Lucy Gikonyo is a mother of four. She joined the program at the beginning of the year. She took a loan of $100 to add stock to her business. Through the proceeds she generates from the business, she contributes a part of it to the family budget … for which she takes great pride! (Avocados for ten cents!)
She looks forward to growing her business to a level of a wholesaler, since she will be earning more. “This can only happen when I get sufficient capital which I believe Farming Systems Kenya (FSK) will provide,” says Lucy.

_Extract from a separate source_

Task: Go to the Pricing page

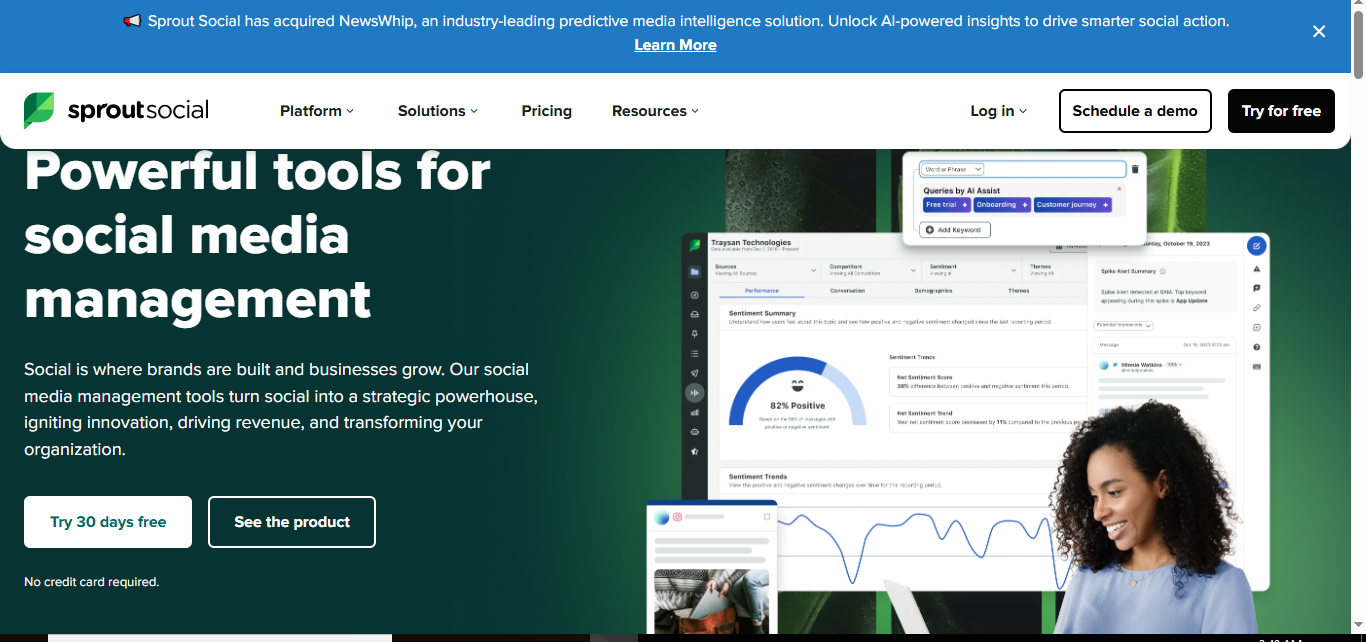Action: pyautogui.click(x=546, y=111)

Stephen Ochieng is married with a one-year old girl. He started with a small business of selling sugarcane near a Primary school in Ponda Mali (a slum). This was the only source of income for the family. With his first loan of $50 (used to add stock) he generated profits that helped him start a greengrocer business for his wife. The wife was happy because she was contributing to the family budget.
Stephen and his wife are also tailors (Mrs. Ochieng, above pic in red shirt), but could not use their skills because they lacked capital. With a loan of $150 they were able to purchase two sewing machines. He repaid this loan within a shorter period than allotted because he combined both incomes from his sugarcane business and the green grocers income.

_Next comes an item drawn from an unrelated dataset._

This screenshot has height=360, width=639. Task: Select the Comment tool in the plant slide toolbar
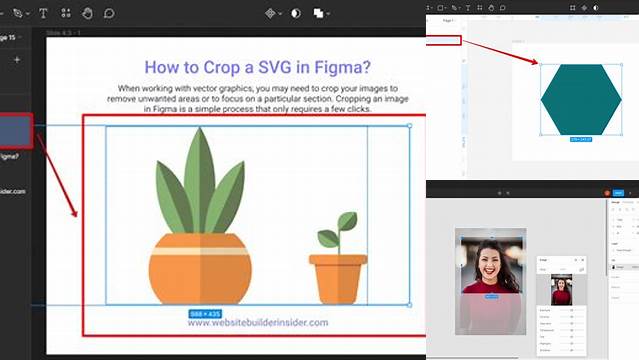(109, 13)
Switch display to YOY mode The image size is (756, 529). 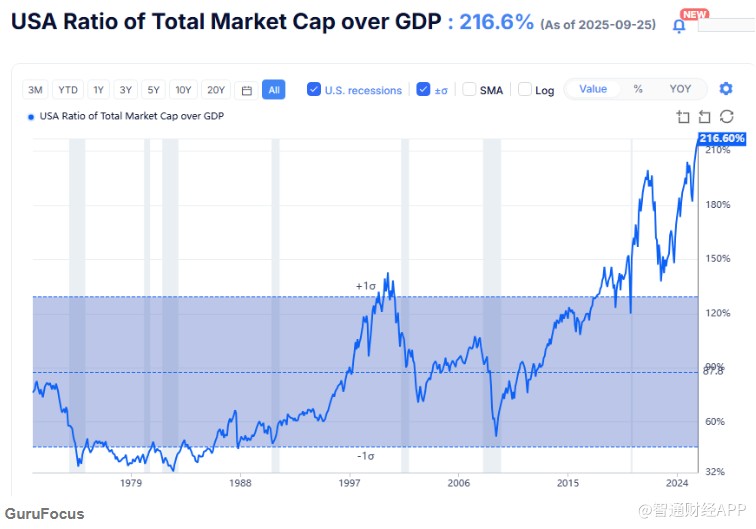680,89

He then qualified for a third loan of $300, with which he started a tailoring shop where he and his wife are not only selling clothes, but is also training others. (Sorry: Stephen was off working elsewhere so no pic of him.)
Beatrice is a wife and mother of 8 children. Because her husband recently had a stroke, she is the family’s sole provider. With a loan of $50 she started a food kiosk where she is making a profit of $4 per day. With an additional loan of $100, she expanded her space by purchasing posts and polythene, as well as some chairs and a table.
As she paid off her second loan in only two months, she is now asking for a third loan of $200 so that she can put up a tin roof and add more seats and tables for her customers.
The gentlemen peeling potatoes is her husband, determined to do whatever he can to make the business a success.
Sweet bread and tea will cost you … wait for it …. Waaaaaaait … fifteen cents!
Florence Waithaka is a dairy farmer. The income from milk sales has supported her in educating her children and for meeting her family’s basic needs.
Currently she has 3 cows that are in calf: in the next two months they will be calving down. Each of these cows produces around 5 gallons of milk per day. With the profits she is able to generate, she can meet all of her family’s basic needs.
But she wants more than her basic needs met. She wants to prosper.
Toward this end, she approached FSK for a loan of $200 so she can start a poultry business. I have no doubt that this lady will be soon graduating from “Barely Surviving” to “Prospering,” in the near future. (Florence was off working elsewhere, so I was only able to take a pic of her husband, who helps manage the dairy business.)
Due to post-election violence of 2007, Mary Munjiru was forced to resettle in Kiammunyi. She took a loan of $50 and bought 20 indigenous chickens. Over time, the flock increased to fifty. She sold them each at an average cost of $4-5. Through the profits she earned, she started a Kiosk outside the Nakuru General Hospital. Since the poultry project does not require much of her time, she spends most of the day at the Kiosk. She earns at least $8 per day from the Kiosk business.
The man in the photo with me is Amos Manyara, Executive Director of FSK. I have been working in Sub-Saharan Africa for over 20 years and can say without equivocation that this man is a rare gift: educated, wise, a nuclear powered work ethic, compassionate and generous. (Come to think of it. Amos would be a rare gift anywhere else in the world!)
Amos could be here in the States making his fortune. Of this, I have no doubt. Yet he chooses to serve his community, doing everything in his power to help create a middle class of people who are determined to turn poverty into prosperity, and to be lights shining in darkness. In other words, people like him. Amos is not simply a project partner. He is a friend.